─── ENTRIES PROVIDED
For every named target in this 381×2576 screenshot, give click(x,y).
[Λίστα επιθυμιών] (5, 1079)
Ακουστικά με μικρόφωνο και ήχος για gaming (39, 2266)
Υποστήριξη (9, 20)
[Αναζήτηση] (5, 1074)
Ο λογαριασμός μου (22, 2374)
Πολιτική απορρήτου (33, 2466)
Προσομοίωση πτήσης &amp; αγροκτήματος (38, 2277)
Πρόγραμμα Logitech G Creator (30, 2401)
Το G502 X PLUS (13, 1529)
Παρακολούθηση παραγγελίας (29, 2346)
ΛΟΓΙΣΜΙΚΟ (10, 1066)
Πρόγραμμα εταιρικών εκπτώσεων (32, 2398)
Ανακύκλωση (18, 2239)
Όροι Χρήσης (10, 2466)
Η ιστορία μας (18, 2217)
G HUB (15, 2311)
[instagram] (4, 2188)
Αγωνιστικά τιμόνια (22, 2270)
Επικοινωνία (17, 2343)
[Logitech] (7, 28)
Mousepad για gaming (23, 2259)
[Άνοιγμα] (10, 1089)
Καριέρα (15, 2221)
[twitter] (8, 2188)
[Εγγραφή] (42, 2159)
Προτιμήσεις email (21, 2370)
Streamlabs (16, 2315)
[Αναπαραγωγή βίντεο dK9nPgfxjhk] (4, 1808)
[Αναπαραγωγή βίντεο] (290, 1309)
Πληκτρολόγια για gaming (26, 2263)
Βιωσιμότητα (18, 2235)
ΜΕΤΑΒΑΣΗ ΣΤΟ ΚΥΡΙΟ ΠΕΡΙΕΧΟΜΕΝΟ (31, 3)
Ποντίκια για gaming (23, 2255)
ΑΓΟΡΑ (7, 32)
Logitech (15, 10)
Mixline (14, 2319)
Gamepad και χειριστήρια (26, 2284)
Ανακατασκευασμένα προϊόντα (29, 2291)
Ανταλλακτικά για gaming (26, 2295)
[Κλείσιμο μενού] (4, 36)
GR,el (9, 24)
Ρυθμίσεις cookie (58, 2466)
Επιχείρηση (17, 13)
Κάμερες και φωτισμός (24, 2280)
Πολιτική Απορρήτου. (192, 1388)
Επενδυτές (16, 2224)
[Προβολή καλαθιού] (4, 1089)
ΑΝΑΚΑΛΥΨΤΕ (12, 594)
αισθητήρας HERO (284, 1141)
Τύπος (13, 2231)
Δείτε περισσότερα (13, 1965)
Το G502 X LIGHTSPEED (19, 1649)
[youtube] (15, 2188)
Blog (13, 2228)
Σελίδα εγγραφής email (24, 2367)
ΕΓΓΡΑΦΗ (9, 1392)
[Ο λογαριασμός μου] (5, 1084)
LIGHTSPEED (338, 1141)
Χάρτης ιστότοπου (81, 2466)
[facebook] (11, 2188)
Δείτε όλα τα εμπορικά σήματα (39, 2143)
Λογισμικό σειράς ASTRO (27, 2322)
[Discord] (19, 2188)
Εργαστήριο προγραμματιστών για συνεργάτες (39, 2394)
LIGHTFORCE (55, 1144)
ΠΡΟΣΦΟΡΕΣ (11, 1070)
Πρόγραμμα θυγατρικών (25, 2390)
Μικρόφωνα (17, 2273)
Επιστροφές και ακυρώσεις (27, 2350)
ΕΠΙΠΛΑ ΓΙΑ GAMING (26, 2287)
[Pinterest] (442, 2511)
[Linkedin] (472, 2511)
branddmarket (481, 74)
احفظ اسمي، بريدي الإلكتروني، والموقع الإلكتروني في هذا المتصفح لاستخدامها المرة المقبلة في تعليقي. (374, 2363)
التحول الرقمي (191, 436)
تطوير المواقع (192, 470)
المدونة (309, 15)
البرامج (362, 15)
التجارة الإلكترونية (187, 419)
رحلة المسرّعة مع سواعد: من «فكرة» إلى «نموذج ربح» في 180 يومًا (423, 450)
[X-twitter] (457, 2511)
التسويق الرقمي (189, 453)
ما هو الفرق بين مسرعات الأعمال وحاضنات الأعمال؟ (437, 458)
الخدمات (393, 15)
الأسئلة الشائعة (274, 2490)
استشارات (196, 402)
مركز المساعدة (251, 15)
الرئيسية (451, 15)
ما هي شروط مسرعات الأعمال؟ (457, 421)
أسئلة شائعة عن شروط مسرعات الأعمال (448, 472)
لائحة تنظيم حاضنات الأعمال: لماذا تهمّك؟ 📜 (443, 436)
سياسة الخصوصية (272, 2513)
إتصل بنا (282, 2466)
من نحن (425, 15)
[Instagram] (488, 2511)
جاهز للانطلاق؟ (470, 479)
──────
Write out the listing's lines exactly, from its first line through the line that contains "ΕΠΙΠΛΑ ΓΙΑ GAMING (26, 2287)", and stop there.

* TASK ANSWER:
For every named target in this 381×2576 screenshot, give click(x,y).
[Λίστα επιθυμιών] (5, 1079)
Ακουστικά με μικρόφωνο και ήχος για gaming (39, 2266)
Υποστήριξη (9, 20)
[Αναζήτηση] (5, 1074)
Ο λογαριασμός μου (22, 2374)
Πολιτική απορρήτου (33, 2466)
Προσομοίωση πτήσης &amp; αγροκτήματος (38, 2277)
Πρόγραμμα Logitech G Creator (30, 2401)
Το G502 X PLUS (13, 1529)
Παρακολούθηση παραγγελίας (29, 2346)
ΛΟΓΙΣΜΙΚΟ (10, 1066)
Πρόγραμμα εταιρικών εκπτώσεων (32, 2398)
Ανακύκλωση (18, 2239)
Όροι Χρήσης (10, 2466)
Η ιστορία μας (18, 2217)
G HUB (15, 2311)
[instagram] (4, 2188)
Αγωνιστικά τιμόνια (22, 2270)
Επικοινωνία (17, 2343)
[Logitech] (7, 28)
Mousepad για gaming (23, 2259)
[Άνοιγμα] (10, 1089)
Καριέρα (15, 2221)
[twitter] (8, 2188)
[Εγγραφή] (42, 2159)
Προτιμήσεις email (21, 2370)
Streamlabs (16, 2315)
[Αναπαραγωγή βίντεο dK9nPgfxjhk] (4, 1808)
[Αναπαραγωγή βίντεο] (290, 1309)
Πληκτρολόγια για gaming (26, 2263)
Βιωσιμότητα (18, 2235)
ΜΕΤΑΒΑΣΗ ΣΤΟ ΚΥΡΙΟ ΠΕΡΙΕΧΟΜΕΝΟ (31, 3)
Ποντίκια για gaming (23, 2255)
ΑΓΟΡΑ (7, 32)
Logitech (15, 10)
Mixline (14, 2319)
Gamepad και χειριστήρια (26, 2284)
Ανακατασκευασμένα προϊόντα (29, 2291)
Ανταλλακτικά για gaming (26, 2295)
[Κλείσιμο μενού] (4, 36)
GR,el (9, 24)
Ρυθμίσεις cookie (58, 2466)
Επιχείρηση (17, 13)
Κάμερες και φωτισμός (24, 2280)
Πολιτική Απορρήτου. (192, 1388)
Επενδυτές (16, 2224)
[Προβολή καλαθιού] (4, 1089)
ΑΝΑΚΑΛΥΨΤΕ (12, 594)
αισθητήρας HERO (284, 1141)
Τύπος (13, 2231)
Δείτε περισσότερα (13, 1965)
Το G502 X LIGHTSPEED (19, 1649)
[youtube] (15, 2188)
Blog (13, 2228)
Σελίδα εγγραφής email (24, 2367)
ΕΓΓΡΑΦΗ (9, 1392)
[Ο λογαριασμός μου] (5, 1084)
LIGHTSPEED (338, 1141)
Χάρτης ιστότοπου (81, 2466)
[facebook] (11, 2188)
Δείτε όλα τα εμπορικά σήματα (39, 2143)
Λογισμικό σειράς ASTRO (27, 2322)
[Discord] (19, 2188)
Εργαστήριο προγραμματιστών για συνεργάτες (39, 2394)
LIGHTFORCE (55, 1144)
ΠΡΟΣΦΟΡΕΣ (11, 1070)
Πρόγραμμα θυγατρικών (25, 2390)
Μικρόφωνα (17, 2273)
Επιστροφές και ακυρώσεις (27, 2350)
ΕΠΙΠΛΑ ΓΙΑ GAMING (26, 2287)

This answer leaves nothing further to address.